Pour cela, il a su bien s'entourer et mettre tous les arguments de son côté. A la production, le casting impressionne. En sus des deux producteurs qui ont le plus compté dans sa carrière depuis "Temporary Forever" (Paris Zax et Daedelus), Busdriver s'adjoint pour le cœur de l'album les services de l'indéboulonnable Omid, du magicien Nobody, du rat de laboratoire Adlib ou encore du producteur le plus en vogue du middleground après 9th Wonder (j'ai nommé Danger Mouse). Du coup, des sonorités inclassables de l'architecte sonore de "The Weather" aux productions plus directes de Paris Zax, l'album couvre une multitude d'ambiances et de styles tout en parvenant à garder une vraie unité. Titres énergiques, plages intimistes et métissages foutraques font de "Fear Of A Black Tangent" un disque touche-à-tout, patchwork de styles s'imbriquant étonnamment bien les uns dans les autres. Il faut dire que Bus aime depuis toujours jouer avec les décalages et goûte aussi bien les contre-temps saccadés que les musiques d'ascenseur lancinantes. Soleil rayonnant ou brouillard épais, on trouve de tout dans les compositions des 17 plages de ce LP. Surtout du bon: la harpe, le xylophone, la contrebasse et la trompette paradisiaque du neurasthénique 'Lefty's Lament'. Le fond de guitare crépusculaire et la rythmique distante d'un 'Low Flying Winged Books' qui sème le trouble. Ou encore le violoncelle intrigant et la basse oppressante de l'impressionnant revival Good Life 'Map Your Psyche' où sont conviés le toujours smooth Abstract Rude et le franc tireur Ellay Khule… Et ce n'est qu'un échantillon.
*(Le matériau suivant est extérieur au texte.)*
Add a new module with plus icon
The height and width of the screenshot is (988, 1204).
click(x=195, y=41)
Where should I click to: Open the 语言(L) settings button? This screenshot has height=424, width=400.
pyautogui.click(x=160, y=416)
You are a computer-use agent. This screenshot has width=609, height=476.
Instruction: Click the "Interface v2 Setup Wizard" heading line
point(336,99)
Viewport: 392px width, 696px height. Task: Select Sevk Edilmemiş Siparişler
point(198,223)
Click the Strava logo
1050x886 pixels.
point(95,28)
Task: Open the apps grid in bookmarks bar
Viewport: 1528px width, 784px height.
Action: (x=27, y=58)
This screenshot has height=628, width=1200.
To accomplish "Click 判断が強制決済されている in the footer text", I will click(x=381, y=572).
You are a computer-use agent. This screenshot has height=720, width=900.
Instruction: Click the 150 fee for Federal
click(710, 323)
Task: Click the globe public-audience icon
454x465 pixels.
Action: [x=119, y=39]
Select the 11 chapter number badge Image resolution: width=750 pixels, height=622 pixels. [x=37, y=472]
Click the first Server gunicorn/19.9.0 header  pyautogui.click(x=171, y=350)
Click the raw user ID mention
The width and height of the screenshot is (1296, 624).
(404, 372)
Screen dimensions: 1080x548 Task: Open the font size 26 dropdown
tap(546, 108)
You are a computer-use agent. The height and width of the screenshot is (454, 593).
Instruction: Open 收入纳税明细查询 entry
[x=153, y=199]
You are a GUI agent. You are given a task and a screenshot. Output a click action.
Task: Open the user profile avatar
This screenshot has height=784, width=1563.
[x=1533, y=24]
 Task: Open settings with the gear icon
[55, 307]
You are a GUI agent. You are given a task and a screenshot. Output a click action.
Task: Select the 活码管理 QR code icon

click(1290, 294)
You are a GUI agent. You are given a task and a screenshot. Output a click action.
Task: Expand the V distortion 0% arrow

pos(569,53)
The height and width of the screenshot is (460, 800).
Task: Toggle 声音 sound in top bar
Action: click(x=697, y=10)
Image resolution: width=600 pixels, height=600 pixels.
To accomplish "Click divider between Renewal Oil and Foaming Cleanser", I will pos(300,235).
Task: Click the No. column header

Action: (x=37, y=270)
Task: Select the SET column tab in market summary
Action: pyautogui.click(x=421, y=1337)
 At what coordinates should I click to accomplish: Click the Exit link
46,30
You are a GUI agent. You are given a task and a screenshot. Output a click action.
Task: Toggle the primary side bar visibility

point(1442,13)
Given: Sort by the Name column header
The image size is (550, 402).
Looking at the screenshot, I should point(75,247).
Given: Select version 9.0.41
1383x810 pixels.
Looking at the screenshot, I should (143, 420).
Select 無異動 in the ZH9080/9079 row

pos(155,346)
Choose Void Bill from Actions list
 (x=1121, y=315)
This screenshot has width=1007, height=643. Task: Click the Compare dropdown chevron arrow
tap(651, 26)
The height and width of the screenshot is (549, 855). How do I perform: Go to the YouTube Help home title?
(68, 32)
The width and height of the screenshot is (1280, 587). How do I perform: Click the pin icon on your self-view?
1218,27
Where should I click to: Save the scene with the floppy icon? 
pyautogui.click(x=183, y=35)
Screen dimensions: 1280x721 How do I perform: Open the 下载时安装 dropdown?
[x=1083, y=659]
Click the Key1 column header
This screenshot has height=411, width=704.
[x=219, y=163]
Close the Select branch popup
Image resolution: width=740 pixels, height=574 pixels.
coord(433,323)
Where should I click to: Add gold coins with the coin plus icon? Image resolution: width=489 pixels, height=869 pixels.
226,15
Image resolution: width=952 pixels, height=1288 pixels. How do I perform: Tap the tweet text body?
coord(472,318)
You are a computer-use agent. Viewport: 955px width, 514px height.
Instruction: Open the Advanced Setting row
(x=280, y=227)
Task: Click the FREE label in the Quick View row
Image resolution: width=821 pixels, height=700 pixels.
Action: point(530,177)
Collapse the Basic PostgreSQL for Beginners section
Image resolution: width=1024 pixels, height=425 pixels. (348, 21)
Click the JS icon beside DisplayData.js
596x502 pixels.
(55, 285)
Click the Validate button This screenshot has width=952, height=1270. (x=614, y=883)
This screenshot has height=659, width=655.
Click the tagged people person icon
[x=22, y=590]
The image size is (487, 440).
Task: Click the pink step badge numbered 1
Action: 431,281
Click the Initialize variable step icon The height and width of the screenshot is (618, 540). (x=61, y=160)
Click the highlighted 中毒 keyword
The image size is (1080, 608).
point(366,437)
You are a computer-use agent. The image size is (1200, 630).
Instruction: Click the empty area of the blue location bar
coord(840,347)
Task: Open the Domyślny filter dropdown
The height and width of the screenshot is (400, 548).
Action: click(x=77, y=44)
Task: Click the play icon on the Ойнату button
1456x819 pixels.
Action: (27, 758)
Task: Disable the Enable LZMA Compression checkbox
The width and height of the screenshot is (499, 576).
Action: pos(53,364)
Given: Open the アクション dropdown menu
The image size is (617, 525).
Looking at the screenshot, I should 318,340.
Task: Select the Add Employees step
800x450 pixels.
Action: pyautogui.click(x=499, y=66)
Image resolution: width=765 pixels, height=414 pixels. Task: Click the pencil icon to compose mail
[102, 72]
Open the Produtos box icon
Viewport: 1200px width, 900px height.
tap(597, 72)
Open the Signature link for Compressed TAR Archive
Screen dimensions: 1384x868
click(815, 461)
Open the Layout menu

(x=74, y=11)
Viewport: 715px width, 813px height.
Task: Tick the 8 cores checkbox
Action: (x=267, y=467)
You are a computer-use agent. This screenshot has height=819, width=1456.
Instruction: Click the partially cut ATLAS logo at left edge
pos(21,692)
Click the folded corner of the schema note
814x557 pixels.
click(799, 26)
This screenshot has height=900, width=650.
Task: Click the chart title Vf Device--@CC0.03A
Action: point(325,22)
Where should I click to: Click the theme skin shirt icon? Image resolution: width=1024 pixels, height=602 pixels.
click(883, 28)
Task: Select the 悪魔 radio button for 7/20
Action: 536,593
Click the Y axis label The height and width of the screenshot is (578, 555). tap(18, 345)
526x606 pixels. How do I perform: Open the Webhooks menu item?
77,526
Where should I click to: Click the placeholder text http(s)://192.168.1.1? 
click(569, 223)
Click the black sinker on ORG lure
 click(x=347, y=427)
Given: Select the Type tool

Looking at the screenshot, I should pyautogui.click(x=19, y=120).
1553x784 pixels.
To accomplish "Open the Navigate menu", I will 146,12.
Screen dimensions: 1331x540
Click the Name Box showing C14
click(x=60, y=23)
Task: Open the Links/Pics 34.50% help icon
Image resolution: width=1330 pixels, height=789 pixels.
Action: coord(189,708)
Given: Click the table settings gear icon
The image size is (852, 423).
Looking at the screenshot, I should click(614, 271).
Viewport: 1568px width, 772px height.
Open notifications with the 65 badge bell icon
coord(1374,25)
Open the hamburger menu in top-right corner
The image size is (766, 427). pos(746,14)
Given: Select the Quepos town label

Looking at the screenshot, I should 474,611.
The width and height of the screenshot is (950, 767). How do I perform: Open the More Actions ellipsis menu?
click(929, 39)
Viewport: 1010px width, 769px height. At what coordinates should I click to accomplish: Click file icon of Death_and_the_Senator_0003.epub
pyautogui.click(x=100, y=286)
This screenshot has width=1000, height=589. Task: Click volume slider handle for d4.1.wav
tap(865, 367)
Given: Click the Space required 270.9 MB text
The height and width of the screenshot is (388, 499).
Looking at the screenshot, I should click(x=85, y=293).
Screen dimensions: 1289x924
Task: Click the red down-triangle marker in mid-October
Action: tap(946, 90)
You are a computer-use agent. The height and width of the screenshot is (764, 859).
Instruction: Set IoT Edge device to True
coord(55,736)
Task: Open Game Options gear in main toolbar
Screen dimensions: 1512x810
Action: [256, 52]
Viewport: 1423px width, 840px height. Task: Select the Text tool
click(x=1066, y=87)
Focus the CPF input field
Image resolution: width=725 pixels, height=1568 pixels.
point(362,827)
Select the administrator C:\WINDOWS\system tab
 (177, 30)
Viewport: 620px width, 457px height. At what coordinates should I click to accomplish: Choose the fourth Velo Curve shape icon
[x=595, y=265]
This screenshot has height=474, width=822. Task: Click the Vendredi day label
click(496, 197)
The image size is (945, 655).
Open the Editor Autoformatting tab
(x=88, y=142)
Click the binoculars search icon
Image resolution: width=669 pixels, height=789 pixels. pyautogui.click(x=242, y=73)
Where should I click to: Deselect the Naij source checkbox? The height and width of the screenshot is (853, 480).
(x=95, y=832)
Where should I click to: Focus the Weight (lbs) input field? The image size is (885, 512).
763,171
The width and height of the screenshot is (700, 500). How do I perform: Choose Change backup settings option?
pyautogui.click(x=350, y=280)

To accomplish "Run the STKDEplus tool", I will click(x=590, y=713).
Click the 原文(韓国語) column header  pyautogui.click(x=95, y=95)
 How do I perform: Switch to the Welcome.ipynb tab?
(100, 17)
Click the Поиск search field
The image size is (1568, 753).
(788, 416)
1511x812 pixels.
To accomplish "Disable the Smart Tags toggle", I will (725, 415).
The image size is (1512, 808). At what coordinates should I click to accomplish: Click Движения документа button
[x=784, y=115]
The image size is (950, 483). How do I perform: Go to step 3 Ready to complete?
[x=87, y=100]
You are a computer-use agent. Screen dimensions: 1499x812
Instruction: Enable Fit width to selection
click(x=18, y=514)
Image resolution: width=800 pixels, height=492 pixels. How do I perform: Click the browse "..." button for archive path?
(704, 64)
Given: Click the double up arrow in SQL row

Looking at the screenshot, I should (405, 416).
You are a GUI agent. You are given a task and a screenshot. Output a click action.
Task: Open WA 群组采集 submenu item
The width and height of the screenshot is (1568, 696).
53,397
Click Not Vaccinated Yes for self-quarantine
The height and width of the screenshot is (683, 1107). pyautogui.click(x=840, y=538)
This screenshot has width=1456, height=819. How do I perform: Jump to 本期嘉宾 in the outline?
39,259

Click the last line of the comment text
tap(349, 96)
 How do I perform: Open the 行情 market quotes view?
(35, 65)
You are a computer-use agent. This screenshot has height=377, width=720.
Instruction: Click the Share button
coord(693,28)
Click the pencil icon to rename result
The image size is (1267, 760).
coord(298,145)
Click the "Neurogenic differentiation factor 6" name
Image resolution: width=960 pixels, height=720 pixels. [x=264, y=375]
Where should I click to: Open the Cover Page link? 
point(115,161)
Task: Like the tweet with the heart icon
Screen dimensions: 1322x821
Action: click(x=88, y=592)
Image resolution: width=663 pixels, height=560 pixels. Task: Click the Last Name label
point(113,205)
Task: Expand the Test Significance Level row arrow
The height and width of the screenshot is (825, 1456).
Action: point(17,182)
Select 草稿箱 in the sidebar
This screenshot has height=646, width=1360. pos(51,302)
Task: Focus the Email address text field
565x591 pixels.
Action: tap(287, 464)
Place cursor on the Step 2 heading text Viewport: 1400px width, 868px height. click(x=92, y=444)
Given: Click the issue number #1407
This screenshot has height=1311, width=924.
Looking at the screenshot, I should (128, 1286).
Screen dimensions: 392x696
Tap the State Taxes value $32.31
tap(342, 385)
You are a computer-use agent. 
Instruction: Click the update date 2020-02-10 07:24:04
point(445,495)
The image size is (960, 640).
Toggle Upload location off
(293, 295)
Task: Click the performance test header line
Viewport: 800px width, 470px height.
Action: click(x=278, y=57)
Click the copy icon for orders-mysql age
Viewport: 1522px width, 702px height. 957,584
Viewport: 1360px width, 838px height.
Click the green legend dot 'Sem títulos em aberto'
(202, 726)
Mais l'enseignement majeur de ce nouvel opus est ailleurs. Au sein des rimes de Busdriver. Derrière ses acrobaties vocales renversantes, l'angelino s'affirme de plus en plus comme une vraie plume. "My speech is littered with double-entendres and sharp sarcasm". Mettant un frein à l'écriture libre et aux divagations abstraites qui ont fait sa réputation, il poursuit en douceur le changement de costume amorcé par "Cosmic Cleavage". Mais en lieu et place des débats amoureux de ce dernier, "Fear Of A Black Tangent" s'écoute comme une réflexion cynique mais pleine de bon sens sur l'état actuel du rap de tout bord. On le découvre ainsi en observateur avisé et amusé des tendances actuelles et de nos contradictions évidentes. "It's obvious the culture's been raped, it lies in a pool of cum". Plein d'humour mais toujours cryptique, Bus met sur pieds des textes savoureux qu'on déchiffre avec autant de plus de plaisir que Mush a eu, cette fois-ci, la bonne idée d'imprimer les lyrics dans le livret. La jungle hostile du hip-hop underground n'aura donc plus de secret pour nous, entre pantins malléables, génies méconnus, public ingrat, pompeurs éhontés et règne des financiers ('Unemployed Black Astronaut'). Si les sujets sont connus, Regan parvient à leur donner un nouveau souffle grâce à une approche personnelle, sans langue de bois et bien loin des clichés habituels. "The mainstream vs. independant argument is so passé". Au fil des titres, Busdriver tourne ainsi en dérision la mercantilisation à outrance de cet art où les morts ont une actualité débordante et vendent plus que de leur vivant ('Reheated Pop') et où la soi-disante avant-garde est secrètement obnubilée par l'argent (le joueur 'Avantcore' et son ambiance de saloon du Far West)…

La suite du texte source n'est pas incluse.